I've got a couple of current situations where... the other person is _not
wrong_ (charitably "right"), but the timing and prioritization is poor. Or,
they may be 'right' but for wrong or bad reasoning. (yes, doing "foo" in the
code is good because is helps with code readability, but no, it doesn't bestow
another layer of security to the project, and no, it's not a 'performance
boost').

These are even harder situations to deal with, because, again, technically,
the idea being presented isn't "wrong" or "bad" in an absolute sense, just...
strategically, it a step in a demonstrably bad direction wrt to project
progression and hitting deadlines.

> or "other business consideration that we're not privy to" is another.
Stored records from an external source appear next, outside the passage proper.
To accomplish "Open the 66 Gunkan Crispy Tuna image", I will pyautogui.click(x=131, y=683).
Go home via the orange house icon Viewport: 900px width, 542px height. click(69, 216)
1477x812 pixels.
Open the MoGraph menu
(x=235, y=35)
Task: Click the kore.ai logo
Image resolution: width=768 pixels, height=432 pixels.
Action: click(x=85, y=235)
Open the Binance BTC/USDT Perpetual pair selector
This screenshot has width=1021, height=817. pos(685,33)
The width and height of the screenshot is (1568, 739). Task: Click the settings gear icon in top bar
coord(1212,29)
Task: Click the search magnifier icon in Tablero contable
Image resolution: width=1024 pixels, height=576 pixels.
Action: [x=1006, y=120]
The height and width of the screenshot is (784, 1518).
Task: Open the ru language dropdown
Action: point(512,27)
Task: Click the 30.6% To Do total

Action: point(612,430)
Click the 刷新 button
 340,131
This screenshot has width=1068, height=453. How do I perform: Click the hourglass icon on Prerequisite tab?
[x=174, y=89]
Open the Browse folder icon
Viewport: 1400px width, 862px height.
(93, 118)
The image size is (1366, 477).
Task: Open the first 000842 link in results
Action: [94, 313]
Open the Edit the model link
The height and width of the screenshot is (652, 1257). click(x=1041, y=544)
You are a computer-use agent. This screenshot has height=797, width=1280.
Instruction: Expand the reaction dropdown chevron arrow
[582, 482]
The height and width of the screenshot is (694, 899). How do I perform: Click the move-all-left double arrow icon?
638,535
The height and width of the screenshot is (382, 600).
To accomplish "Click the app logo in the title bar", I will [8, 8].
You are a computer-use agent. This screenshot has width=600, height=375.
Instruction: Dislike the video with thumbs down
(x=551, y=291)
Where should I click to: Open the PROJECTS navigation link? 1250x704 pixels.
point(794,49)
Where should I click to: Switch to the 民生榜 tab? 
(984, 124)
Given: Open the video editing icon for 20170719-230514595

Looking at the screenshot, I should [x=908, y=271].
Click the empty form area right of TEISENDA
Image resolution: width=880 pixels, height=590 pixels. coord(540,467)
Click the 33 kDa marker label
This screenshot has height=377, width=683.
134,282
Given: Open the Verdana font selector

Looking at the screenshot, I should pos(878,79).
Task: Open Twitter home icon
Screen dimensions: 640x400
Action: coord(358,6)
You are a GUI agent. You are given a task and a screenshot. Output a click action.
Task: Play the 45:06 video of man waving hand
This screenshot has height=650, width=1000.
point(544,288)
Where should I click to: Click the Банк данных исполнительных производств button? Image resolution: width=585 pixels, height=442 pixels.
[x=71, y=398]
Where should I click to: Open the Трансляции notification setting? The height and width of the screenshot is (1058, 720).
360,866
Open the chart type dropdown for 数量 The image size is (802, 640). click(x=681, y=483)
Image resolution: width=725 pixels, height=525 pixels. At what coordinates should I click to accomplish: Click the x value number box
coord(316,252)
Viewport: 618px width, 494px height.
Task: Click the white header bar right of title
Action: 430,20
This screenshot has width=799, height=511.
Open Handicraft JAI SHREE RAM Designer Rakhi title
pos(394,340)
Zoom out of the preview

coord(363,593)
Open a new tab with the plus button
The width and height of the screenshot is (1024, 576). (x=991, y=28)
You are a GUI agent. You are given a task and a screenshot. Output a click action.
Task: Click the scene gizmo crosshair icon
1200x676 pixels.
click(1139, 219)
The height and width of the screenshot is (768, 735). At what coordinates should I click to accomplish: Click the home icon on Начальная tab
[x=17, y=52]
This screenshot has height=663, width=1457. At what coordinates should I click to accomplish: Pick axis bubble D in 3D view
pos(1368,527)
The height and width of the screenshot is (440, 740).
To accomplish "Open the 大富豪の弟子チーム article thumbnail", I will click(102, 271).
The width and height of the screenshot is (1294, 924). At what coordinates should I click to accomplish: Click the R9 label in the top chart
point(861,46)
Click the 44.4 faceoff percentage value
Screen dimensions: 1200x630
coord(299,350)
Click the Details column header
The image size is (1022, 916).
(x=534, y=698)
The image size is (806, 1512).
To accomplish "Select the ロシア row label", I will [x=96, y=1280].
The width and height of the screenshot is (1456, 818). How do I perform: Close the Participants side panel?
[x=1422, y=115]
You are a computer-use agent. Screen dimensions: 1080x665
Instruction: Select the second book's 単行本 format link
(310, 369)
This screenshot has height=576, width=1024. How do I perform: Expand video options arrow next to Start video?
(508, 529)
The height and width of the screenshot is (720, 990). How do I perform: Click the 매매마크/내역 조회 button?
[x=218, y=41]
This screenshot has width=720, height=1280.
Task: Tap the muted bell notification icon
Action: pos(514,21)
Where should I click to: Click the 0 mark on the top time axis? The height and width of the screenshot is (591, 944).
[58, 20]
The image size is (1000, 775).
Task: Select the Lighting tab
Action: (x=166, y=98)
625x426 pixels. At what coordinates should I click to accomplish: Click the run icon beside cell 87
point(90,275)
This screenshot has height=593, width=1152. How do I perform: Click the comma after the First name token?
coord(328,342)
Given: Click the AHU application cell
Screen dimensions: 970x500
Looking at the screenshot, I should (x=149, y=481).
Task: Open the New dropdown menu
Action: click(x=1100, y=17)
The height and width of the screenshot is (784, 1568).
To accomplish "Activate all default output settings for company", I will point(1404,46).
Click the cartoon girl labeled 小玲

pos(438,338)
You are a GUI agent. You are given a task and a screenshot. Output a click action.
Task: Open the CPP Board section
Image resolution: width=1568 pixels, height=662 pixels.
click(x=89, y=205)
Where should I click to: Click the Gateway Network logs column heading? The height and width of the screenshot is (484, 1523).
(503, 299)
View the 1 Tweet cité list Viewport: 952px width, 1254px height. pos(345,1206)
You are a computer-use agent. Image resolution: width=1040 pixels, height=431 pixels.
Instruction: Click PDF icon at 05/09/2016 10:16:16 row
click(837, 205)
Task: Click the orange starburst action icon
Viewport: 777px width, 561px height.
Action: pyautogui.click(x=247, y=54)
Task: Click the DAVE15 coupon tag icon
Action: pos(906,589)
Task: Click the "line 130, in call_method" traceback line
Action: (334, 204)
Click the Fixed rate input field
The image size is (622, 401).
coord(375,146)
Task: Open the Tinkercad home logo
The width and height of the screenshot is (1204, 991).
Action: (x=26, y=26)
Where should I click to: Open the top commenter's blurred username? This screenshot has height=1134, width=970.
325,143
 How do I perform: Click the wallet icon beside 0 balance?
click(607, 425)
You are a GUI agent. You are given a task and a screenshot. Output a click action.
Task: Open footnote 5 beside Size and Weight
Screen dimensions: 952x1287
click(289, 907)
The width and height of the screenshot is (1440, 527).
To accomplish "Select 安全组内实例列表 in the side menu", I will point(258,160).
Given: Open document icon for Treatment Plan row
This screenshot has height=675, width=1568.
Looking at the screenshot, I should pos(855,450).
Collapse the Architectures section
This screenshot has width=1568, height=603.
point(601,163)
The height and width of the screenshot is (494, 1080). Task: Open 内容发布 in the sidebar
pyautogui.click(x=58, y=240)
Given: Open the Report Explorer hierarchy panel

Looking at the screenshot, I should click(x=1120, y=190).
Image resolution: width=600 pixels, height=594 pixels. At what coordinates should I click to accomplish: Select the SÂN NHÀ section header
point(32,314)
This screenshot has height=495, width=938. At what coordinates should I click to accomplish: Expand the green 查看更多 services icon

I've been on teams of up to 50 people - divided in to multiple smaller teams -
company in the hundreds of employees. Yes, there may be reasonings that I'm
not privy to - completely understandable (expected). I've been on teams of
3-4, talking to an end client multiple times per week about
goals/deadlines/etc. There should not be any reason for info siloing with
respect to anything at that level (save, perhaps, financial considerations
like salaries, contract amounts, etc).

------
mikece
Q. Are daily scrum meetings worth it?

Programmers: no.

Project managers: Why can't we do this twice a day?

------
sod
> Usually the better the project is going, the less you need the daily.

That quote sums it up pretty nicely. To bad of a naming for this type of
meeting. Hard to negotiate to do a "daily" less then daily.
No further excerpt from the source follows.